Most of the couples in their 40's that I know are either divorced or separated. It's like perimenopause woke up all the women to the fact they're far better off without their dead weight. Most of the men are balding/fat/having affairs or mid life crises and lots have bought wanky cars. Hardly any of the women cheated but all instigated their divorces.

It's pathetically predictable and depressing.

Well that maybe says a lot about your friendship group.

I am 52, and certainly not carrying a deadweight. And the friends that are still in their original marriages feel similarly.

Of course there were many relationships that fell by the wayside when the children were young, mostly because of useless men.

The relationships that have carried on (probably 60% split 40% extant) I know some aren't great, maybe 10% by the time one gets to my age. And yes, maybe that 10% that are still clinging on are doing it for financial reasons, probably because they backed a lame horse. Looking back though, the brilliant and bright women I know that did end up backing a lame horse, there was some utter rubbish in their background that, even if they were from educated and privileged backgrounds, there was something (father/adopted father/step father/absent father), that fucked it up for them.

My only advice is, if you're in a shitty relationship, don't get out for you, get out for your children. It flows down, it does. Material goods and large houses mean nothing really. I've seen how it fucks up families, how they don't do so well.

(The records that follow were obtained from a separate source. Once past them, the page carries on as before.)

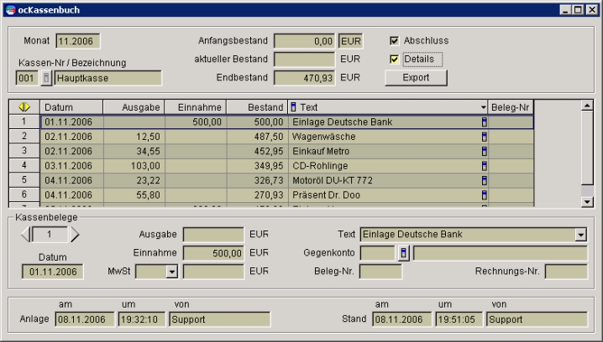Uncheck the Details checkbox

click(x=395, y=60)
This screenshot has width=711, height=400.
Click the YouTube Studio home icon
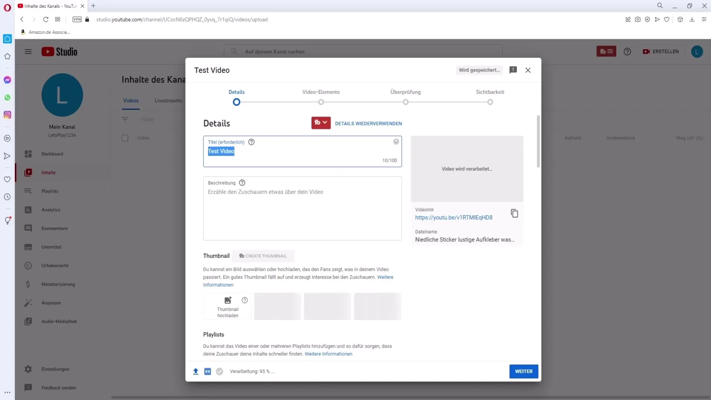pyautogui.click(x=59, y=51)
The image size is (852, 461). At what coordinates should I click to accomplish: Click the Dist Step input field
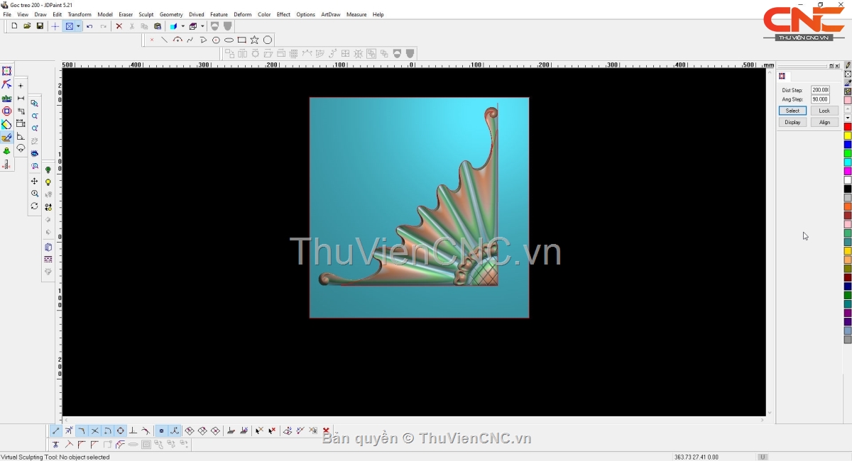click(820, 90)

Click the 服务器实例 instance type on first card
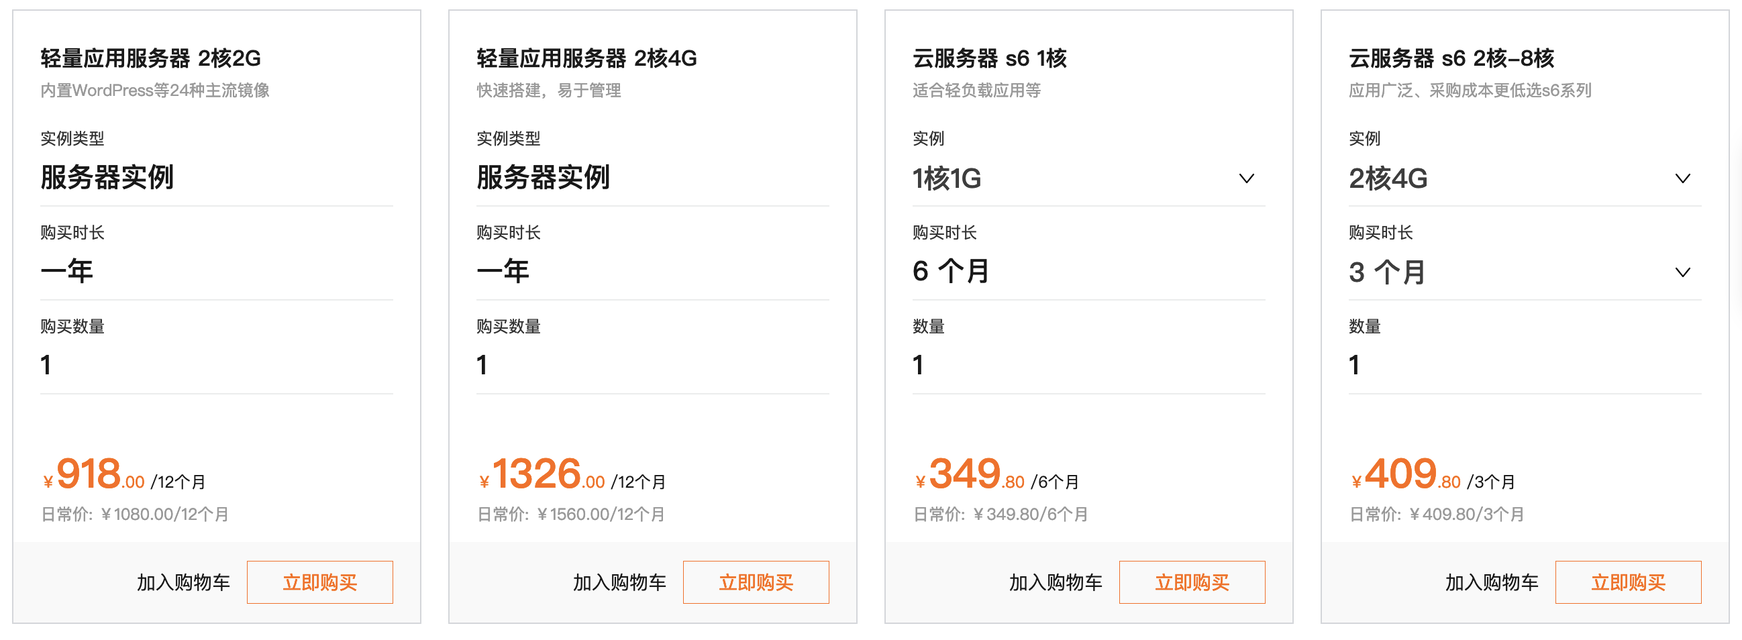(x=107, y=178)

CrazyArmadilloLady · 08/07/2023 02:09

No, I wouldn’t, and I have a property that’s mine (albeit family home, jointly owned with DB) that I could move into at any point if I needed to.

DH annoys me from time to time, as I’m sure I do him - but nobody makes me crack up on the daily like he does. He’s a very good man, good husband and good father.

I’m looking forward to getting older with him, and seeing where life takes us.

The relationships depicted on MN are an utter shit show, and would have you believe no-one is happy and all men are shit. But in reality, that’s not the truth. My friends are all married to good men, and DH’s friends are good men, too.

That’s why I say LTB on the shit show threads - not because, as the incels would have you believe, I’m a bitter and twisted man-hater.

Quite the opposite. Why stay with a sub-standard specimen, when there are so many good men out there?